Depois, a expressão ocorre muito cedo em Portugal. Aliás, até meados do século XX só encontro quintos (dos) infernos em autores portugueses. O descontentamento com o imposto no Brasil não explica facilmente o aparecimento tão cedo da expressão em Portugal. O que não é implausível, é que existindo já a expressão quintos infernos, perante um imposto odioso chamado quinto, se passasse apelidá-lo de quintos dos infernos.
O Houaiss (Lisboa, 2002) apresenta uma hipótese do filólogo brasileiro Antenor Nascentes relacionada com o imposto que já explicaria o surgimento da expressão em Portugal; mas continua a esbarrar no problema de a expressão original parecer ser quintos infernos:
ETIMOLOGIA […] no caso da expressão ir ou mandar para os quintos, provavelmente do sentido ir na nau dos quintos ‘ir degredado para o Brasil’ (a nau dos quintos era a que levava à metrópole o imposto de 20% sobre os metais preciosos que davam entrada nos portos espanhóis e portugueses; por isso, ir para os quintos significava ser banido para esse lugar desconhecido, remoto, que era o Brasil e a América do Sul, nas eras coloniais, anota Antenor Nascentes).

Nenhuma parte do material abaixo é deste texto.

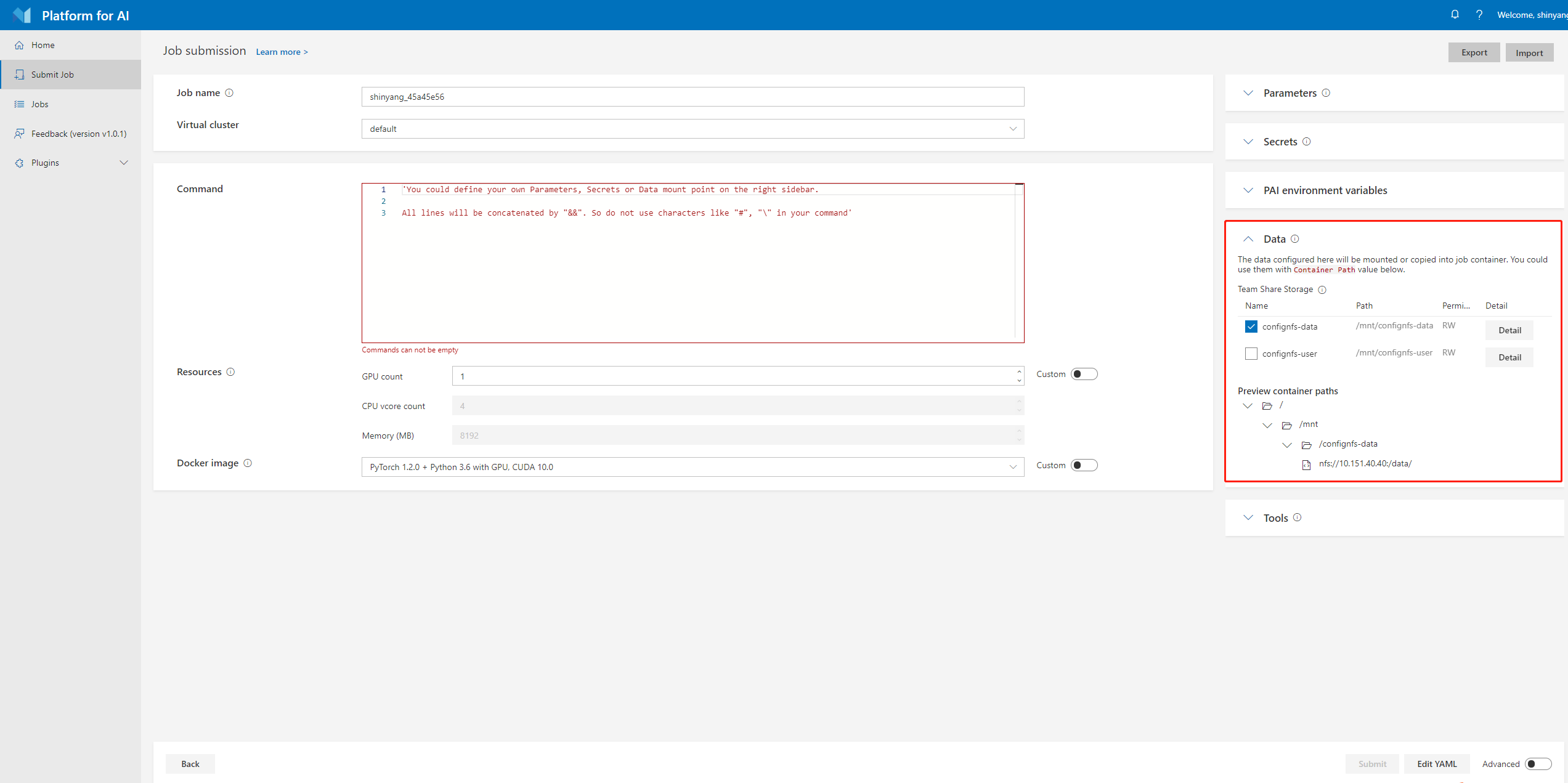Toggle the Advanced switch at the bottom
1568x783 pixels.
[x=1532, y=763]
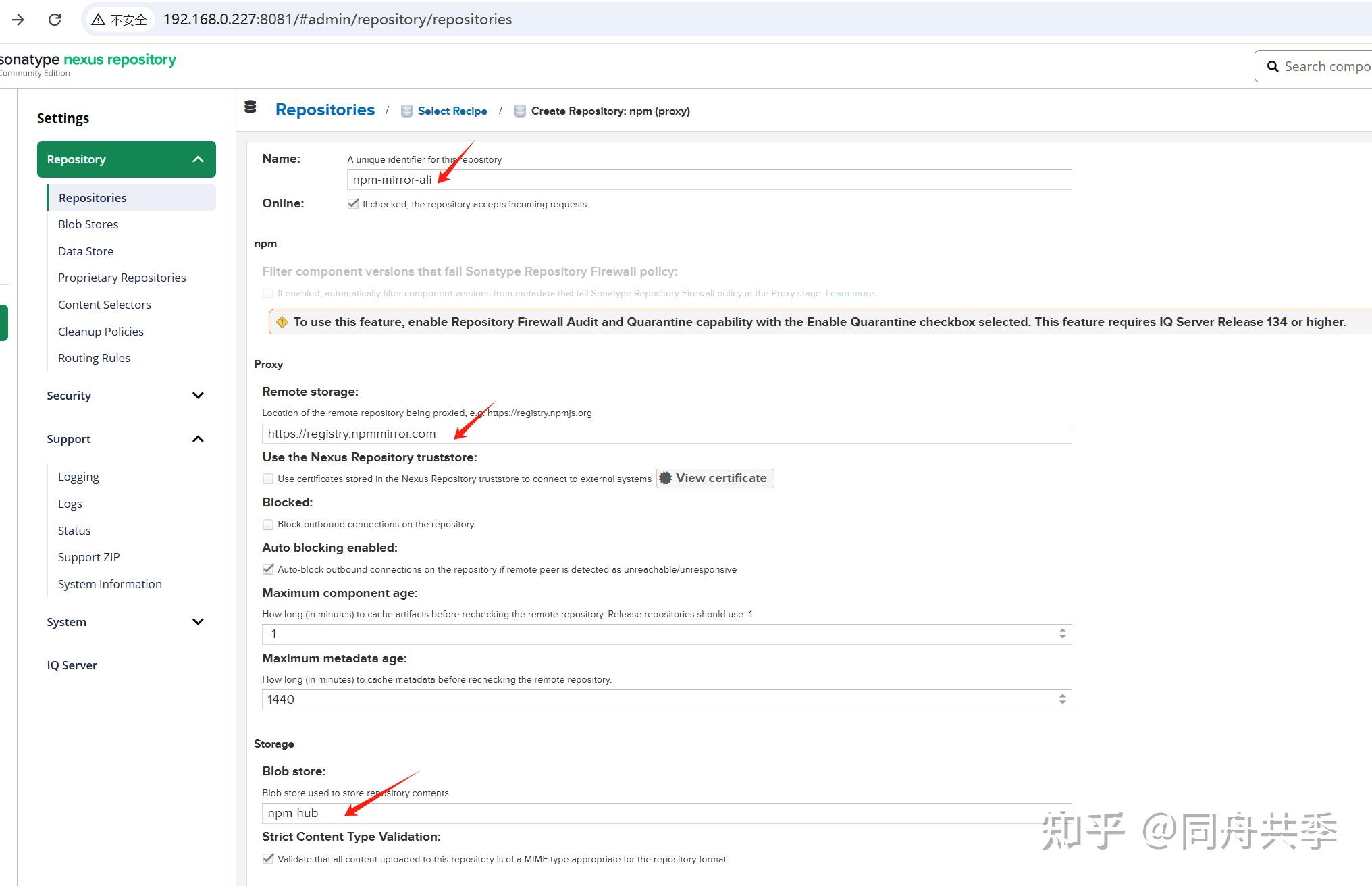The image size is (1372, 886).
Task: Click the search magnifier icon
Action: (1273, 66)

Entretanto descobri um artigo na Revista Lusitana (vol. 29, 1931, p. 134-7) que discute estas e outras hipóteses. O autor rejeita a explicação baseada na aversão ao imposto, precisamente por ela não explicar a popularidade da expressão em Portugal. Mais ainda, ele sugere que o “direito senhorial dos quintos” foi assim chamado em 1750 (substituindo a “capitação das minas”); a expressão já antes estava em uso em Portugal. Outra hipótese registada é que quintos se refira à povoação dos Quintos no Alentejo, sul de Portugal. Outrora estes Quintos ficavam no extremo do país, e admite-se que se degredassem para lá criminosos, daí, segundo esta tese, a expressão mandar para os quintos. O pessoa da zona, ao tempo do artigo, acreditavam que era esta a origem da expressão. Ainda outra hipótese, é que a expressão tenha origem nos quintos, uma antiga punição que consistia em quintar, ou seja castigar uma em cada cinco pessoas quando se desconhecia o responsável.